Все это и есть, наверное, счастье, и, подумав об этом, Федор удивился тому, как, в сущности, немного надо человеку в жизни, чтобы быть счастливым!
Открыв глаза, он, слегка приподнявшись, огляделся. Над степью висела легкая дымка жарких полуденных марев. Удивительно много было вокруг диких цветов. Словно рассеянные чьей-то легкой, беспечной и щедрой рукой, росли они в неслыханном изобилии, кружась по холмам и разбегаясь по балкам врассыпную, как разбегается в праздничный день на станичной полянке веселый и яркий девичий хоровод. Желтые гроздья степной кашки никли, подрагивая под тяжестью повисших на них ос. Кремовые колокольчики затаенно выглядывали из венков голубых незабудок. Сухой, милый сердцу степного человека запах мелкой придорожной полынки растворялся в густом аромате не мятых конским копытом трав.

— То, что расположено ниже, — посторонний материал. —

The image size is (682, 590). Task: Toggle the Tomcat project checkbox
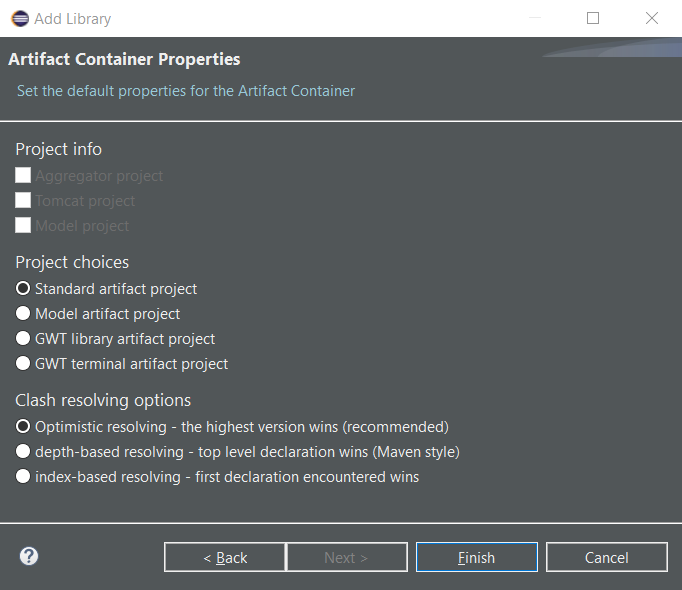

Все вокруг полно было в этот полуденный час покоя, умиротворяющей тишины. Таким же покоем окрестного степного мира была сейчас полна душа Федора.
«Через пять ден к венцу!»— подумал Федор, и, представив Дашу в ее белом подвенечном платье с воздушной газовой фатой на плечах и себя рядом с нею, он почти ощутил прикосновение ее легких, трепетных рук…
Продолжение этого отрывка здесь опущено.